> [PROVIDED TEXT]:
|---|
Authorities in Mexico said Monday they have closed about 80 schools after sulfuric acid leaked from a copper mine in the country’s northwest and contaminated the Sonora River.
“About 5,000 students from around 80 schools will not have classes this week because of a lack of water and in some locations their proximity to the river,” said the director of the Sonora state civil protection agency, Jesus Arias.
On August 6, some 40,000 cubic meters (10.6 million gallons) of sulfuric acid used to dissolve copper from ore for processing leaked out of a holding tank at the Buenavista copper mine, one of the largest in the world.
The chemical turned a 60-kilometer (40-mile) stretch of the Sonora River orange, causing authorities to shut off the municipal water supply to 20,000 people in seven towns.
The mine has poured tons of lime into the river to neutralize the acidity, but experts warn the water supply still poses a health risk because sulfuric acid releases heavy metals from the surrounding environment.
|---|
Data excerpts:
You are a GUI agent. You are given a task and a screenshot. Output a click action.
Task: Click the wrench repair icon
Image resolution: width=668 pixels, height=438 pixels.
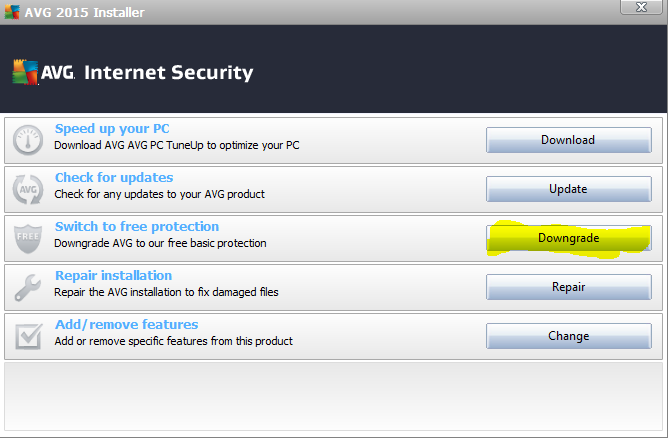tap(28, 286)
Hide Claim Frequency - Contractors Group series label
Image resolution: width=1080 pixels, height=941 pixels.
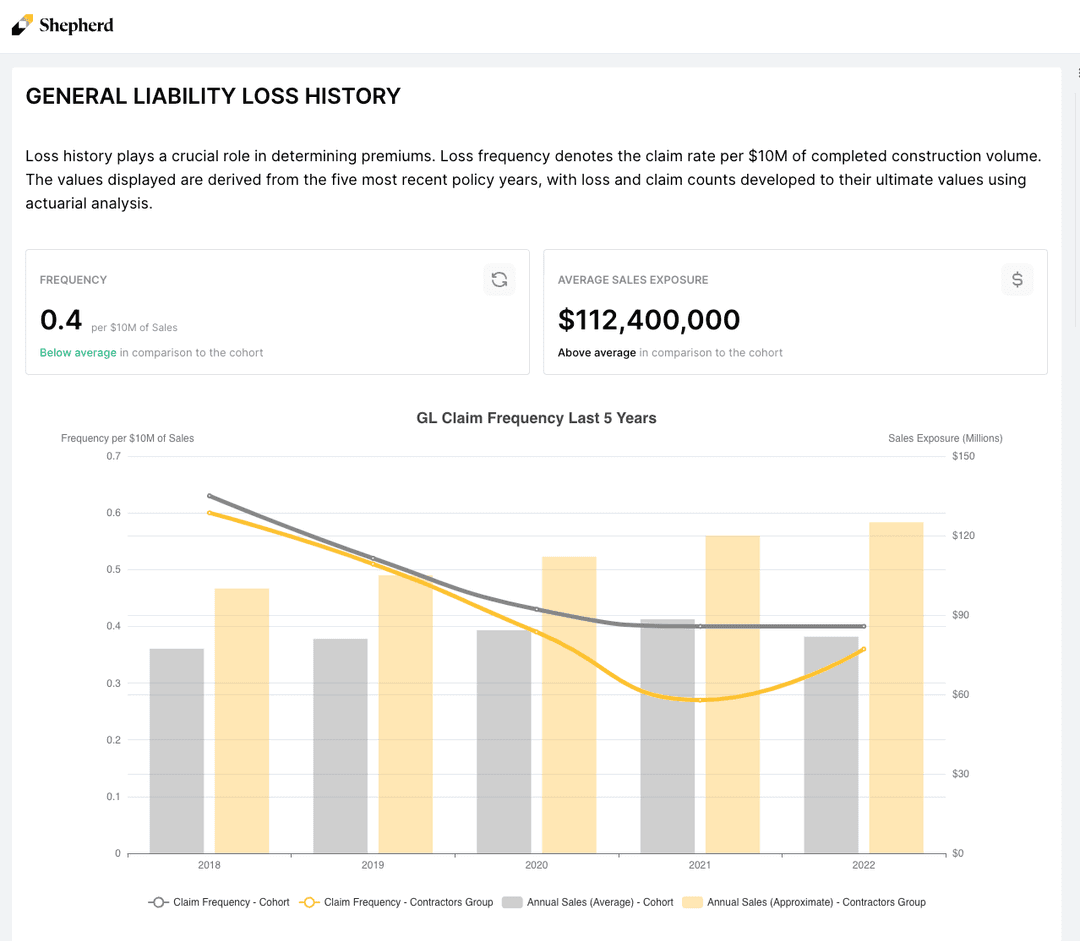pyautogui.click(x=408, y=902)
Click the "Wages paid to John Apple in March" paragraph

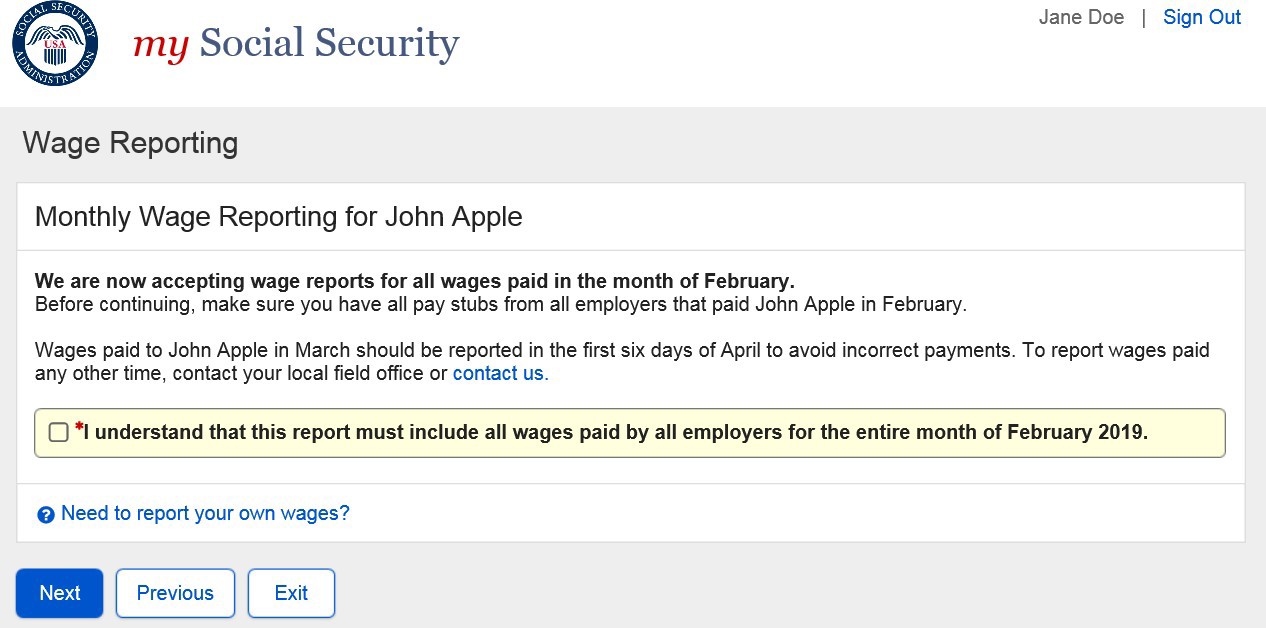[620, 351]
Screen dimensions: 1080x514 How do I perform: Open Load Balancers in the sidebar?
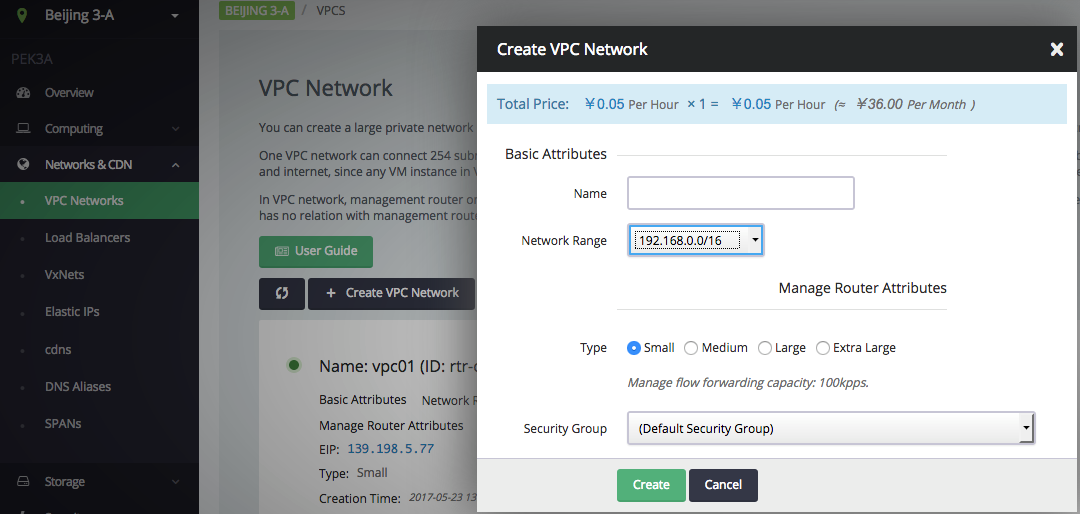pos(87,238)
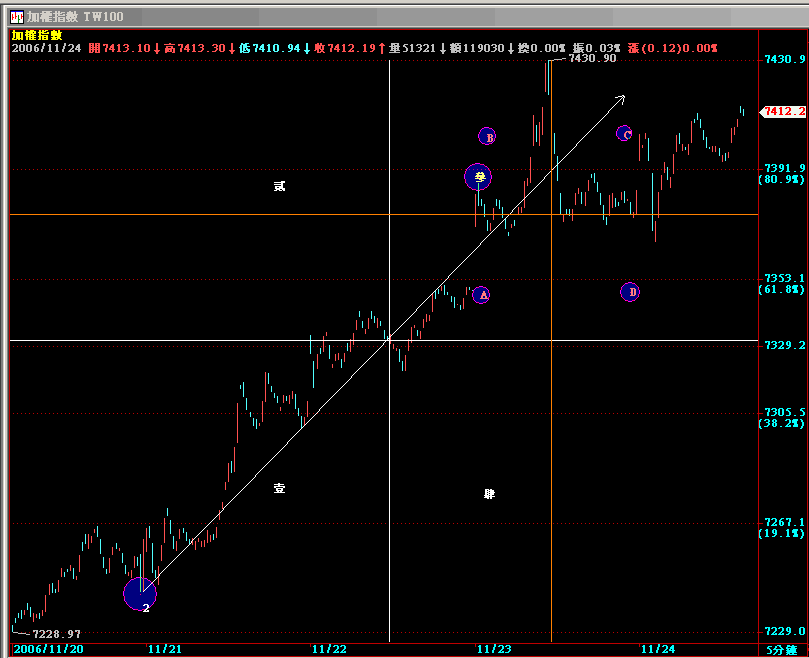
|---|
> [THE PROBLEM]:
Continue the news report on the Sonora River acid spill from its final sentence.

> [YOUR RESPONSE]:
Potential risks for the local population include cancer, genetic deformities and developmental problems in children.
The government and the mine, which is owned by Latin American mining giant Grupo Mexico, say they have distributed four million liters of water to most of the affected communities.
The mine produces 200,000 tonnes of copper a year, and is seeking to increase annual output to 510,000 tonnes by 2016 with a $3.2 billion investment.
Prosecutors have said it could face a $224,000 fine for the leak.